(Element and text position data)
———

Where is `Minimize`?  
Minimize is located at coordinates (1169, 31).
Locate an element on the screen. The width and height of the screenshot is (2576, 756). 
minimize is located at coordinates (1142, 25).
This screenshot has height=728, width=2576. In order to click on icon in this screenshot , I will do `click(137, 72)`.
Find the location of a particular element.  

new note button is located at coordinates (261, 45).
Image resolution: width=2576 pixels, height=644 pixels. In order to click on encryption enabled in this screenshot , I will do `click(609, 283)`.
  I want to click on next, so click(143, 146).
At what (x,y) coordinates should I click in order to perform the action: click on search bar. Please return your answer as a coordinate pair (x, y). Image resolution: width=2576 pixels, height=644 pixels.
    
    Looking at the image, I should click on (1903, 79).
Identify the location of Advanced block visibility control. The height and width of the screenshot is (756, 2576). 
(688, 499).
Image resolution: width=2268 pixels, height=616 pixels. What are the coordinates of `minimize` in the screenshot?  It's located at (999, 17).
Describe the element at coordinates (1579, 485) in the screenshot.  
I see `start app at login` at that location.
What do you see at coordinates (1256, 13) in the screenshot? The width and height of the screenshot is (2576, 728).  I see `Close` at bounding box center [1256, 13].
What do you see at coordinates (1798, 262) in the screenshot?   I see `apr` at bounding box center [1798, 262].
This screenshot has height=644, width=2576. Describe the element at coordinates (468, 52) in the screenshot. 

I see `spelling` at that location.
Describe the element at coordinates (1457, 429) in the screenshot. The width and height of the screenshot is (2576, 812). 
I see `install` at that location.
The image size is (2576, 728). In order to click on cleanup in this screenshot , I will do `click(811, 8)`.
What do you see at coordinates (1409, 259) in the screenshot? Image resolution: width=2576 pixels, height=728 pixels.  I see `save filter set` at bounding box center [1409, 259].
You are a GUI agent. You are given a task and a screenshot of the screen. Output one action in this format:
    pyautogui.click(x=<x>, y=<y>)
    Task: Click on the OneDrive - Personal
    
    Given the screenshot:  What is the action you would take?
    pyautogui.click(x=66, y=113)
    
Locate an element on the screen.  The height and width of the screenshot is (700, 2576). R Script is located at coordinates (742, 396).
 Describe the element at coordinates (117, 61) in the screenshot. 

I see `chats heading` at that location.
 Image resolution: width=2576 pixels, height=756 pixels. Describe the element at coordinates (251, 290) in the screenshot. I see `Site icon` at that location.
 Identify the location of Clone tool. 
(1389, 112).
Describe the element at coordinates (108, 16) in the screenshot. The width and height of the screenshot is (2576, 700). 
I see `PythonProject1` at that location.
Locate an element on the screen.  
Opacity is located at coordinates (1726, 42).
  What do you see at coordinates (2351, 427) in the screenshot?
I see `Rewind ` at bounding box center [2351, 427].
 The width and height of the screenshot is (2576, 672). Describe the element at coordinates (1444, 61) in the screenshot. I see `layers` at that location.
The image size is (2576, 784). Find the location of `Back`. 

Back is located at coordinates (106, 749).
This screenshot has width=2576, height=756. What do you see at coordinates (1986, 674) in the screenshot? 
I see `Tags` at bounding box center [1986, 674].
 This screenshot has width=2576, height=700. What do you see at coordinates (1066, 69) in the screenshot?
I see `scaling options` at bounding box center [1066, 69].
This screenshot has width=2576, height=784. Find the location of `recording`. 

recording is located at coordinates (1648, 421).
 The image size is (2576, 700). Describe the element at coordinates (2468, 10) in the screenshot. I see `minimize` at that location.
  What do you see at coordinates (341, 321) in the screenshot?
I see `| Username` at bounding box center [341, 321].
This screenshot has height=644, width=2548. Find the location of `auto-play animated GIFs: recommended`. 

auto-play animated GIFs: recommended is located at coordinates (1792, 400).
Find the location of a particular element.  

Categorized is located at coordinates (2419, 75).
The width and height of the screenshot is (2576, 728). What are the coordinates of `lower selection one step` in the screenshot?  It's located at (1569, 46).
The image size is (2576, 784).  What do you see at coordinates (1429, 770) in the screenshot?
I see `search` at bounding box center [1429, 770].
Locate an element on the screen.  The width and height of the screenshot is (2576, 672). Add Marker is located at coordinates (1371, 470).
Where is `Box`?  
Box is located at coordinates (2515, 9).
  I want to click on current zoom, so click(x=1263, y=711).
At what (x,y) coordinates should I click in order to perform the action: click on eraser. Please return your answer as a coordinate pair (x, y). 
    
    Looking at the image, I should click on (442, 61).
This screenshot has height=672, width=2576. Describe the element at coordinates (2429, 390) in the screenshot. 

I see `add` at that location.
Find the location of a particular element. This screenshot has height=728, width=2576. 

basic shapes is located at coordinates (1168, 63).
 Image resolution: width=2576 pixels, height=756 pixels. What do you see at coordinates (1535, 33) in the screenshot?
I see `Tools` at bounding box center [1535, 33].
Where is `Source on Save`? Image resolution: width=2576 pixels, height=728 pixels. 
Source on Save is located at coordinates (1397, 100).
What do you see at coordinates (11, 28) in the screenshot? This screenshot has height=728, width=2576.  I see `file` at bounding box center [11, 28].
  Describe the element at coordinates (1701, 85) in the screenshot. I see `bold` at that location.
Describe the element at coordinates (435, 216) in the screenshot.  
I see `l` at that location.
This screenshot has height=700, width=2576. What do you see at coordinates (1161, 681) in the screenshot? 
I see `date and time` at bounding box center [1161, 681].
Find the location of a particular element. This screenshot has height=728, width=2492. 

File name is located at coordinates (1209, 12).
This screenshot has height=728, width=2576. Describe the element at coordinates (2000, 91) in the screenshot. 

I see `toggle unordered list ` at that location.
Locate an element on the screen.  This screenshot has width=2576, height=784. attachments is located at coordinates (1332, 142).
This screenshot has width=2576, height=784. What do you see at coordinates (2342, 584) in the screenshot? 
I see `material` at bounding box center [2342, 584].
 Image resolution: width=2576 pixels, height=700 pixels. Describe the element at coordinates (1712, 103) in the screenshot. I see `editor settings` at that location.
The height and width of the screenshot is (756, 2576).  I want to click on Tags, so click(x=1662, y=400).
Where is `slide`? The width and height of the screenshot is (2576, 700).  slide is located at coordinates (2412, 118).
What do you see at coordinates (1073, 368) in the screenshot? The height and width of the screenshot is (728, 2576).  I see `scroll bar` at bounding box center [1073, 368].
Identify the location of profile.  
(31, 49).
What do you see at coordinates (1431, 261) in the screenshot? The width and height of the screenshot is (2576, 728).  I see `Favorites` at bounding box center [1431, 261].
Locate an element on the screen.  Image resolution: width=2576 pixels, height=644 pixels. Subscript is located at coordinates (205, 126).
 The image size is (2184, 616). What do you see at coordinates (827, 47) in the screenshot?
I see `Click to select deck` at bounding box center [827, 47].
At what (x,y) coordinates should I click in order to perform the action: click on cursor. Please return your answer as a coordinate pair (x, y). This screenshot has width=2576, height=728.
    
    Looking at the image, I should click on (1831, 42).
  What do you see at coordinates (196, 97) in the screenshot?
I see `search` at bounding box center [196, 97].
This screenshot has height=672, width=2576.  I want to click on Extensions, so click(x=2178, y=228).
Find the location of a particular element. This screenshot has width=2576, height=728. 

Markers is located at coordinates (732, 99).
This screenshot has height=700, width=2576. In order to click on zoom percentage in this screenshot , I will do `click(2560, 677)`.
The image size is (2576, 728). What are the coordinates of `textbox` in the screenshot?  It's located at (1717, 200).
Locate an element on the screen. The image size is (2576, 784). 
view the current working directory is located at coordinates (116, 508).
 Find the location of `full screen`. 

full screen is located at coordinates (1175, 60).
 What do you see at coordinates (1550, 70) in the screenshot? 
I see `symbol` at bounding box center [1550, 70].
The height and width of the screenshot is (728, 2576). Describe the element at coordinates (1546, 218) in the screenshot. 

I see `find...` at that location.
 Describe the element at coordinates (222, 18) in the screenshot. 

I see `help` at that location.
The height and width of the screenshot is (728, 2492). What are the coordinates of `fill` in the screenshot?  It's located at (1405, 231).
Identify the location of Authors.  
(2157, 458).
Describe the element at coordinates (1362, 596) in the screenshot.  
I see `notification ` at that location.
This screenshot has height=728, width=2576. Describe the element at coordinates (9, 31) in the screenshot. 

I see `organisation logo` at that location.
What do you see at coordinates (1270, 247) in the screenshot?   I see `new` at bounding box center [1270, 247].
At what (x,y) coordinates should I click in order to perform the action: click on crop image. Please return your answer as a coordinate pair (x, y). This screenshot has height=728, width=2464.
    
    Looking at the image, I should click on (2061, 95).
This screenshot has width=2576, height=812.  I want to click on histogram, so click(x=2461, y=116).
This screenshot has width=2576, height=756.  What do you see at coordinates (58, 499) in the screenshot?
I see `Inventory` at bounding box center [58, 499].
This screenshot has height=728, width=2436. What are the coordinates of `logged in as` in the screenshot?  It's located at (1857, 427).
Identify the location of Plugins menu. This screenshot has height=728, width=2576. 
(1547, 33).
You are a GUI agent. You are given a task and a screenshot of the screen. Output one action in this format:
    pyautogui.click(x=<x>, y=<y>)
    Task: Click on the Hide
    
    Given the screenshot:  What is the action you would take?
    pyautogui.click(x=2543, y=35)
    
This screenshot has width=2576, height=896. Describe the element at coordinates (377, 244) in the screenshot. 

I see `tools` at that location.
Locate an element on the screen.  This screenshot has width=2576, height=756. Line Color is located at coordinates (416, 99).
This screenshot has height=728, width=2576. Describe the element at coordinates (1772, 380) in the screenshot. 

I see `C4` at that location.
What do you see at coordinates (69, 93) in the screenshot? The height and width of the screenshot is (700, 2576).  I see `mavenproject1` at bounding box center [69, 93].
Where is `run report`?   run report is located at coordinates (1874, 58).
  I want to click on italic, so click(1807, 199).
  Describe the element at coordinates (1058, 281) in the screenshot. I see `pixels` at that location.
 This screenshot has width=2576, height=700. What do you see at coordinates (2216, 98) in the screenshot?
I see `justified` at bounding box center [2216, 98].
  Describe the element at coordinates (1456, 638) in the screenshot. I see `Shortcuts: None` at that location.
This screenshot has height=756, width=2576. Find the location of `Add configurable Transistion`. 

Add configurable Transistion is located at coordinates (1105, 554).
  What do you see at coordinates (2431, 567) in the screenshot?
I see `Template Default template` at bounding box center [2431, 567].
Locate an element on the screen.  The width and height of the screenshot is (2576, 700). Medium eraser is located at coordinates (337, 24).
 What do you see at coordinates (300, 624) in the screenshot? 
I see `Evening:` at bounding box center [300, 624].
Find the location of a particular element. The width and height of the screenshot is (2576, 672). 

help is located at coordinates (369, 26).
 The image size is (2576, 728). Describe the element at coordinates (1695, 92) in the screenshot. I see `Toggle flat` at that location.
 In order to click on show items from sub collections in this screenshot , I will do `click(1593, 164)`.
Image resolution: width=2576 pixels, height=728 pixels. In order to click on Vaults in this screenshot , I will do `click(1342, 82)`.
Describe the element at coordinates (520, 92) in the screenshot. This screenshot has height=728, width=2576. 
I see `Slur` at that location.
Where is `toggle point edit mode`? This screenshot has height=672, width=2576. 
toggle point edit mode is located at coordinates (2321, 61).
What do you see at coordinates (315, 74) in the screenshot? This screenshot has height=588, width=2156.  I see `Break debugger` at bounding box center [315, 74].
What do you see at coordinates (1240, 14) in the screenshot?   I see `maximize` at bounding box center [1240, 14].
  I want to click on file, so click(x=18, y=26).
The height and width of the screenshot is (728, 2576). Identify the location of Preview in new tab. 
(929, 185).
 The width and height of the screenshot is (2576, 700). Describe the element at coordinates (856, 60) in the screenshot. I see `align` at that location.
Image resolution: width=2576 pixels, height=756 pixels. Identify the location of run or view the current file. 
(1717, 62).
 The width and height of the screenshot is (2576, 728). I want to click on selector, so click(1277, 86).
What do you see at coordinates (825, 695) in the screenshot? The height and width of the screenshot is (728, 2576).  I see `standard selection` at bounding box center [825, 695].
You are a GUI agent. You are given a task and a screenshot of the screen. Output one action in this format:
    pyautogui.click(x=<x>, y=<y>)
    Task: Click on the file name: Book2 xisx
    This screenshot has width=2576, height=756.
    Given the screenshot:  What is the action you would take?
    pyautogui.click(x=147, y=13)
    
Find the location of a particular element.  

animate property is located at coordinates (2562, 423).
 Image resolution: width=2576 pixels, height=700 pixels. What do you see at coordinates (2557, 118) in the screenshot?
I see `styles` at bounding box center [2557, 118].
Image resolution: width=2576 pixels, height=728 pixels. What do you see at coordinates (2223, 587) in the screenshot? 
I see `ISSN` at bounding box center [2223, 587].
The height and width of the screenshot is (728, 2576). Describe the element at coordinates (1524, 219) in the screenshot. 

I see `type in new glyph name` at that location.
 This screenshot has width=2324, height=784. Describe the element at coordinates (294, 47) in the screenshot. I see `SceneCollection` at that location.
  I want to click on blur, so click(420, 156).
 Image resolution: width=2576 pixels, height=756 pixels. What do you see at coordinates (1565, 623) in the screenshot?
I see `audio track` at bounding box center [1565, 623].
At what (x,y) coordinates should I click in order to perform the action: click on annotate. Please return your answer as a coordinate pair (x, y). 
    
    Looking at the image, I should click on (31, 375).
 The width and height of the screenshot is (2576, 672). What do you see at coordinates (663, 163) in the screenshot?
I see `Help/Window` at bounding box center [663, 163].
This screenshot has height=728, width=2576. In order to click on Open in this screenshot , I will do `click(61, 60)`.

———

◆ Task details: Return, word for word, the section of the entries that starts with the line containing "has height=728, width=2464." and ends with the line containing "(1547, 33).", including both of those lines.

◆ Answer in full:
At what (x,y) coordinates should I click in order to perform the action: click on crop image. Please return your answer as a coordinate pair (x, y). This screenshot has height=728, width=2464.
    
    Looking at the image, I should click on (2061, 95).
This screenshot has width=2576, height=812.  I want to click on histogram, so click(x=2461, y=116).
This screenshot has width=2576, height=756.  What do you see at coordinates (58, 499) in the screenshot?
I see `Inventory` at bounding box center [58, 499].
This screenshot has height=728, width=2436. What are the coordinates of `logged in as` in the screenshot?  It's located at (1857, 427).
Identify the location of Plugins menu. This screenshot has height=728, width=2576. 
(1547, 33).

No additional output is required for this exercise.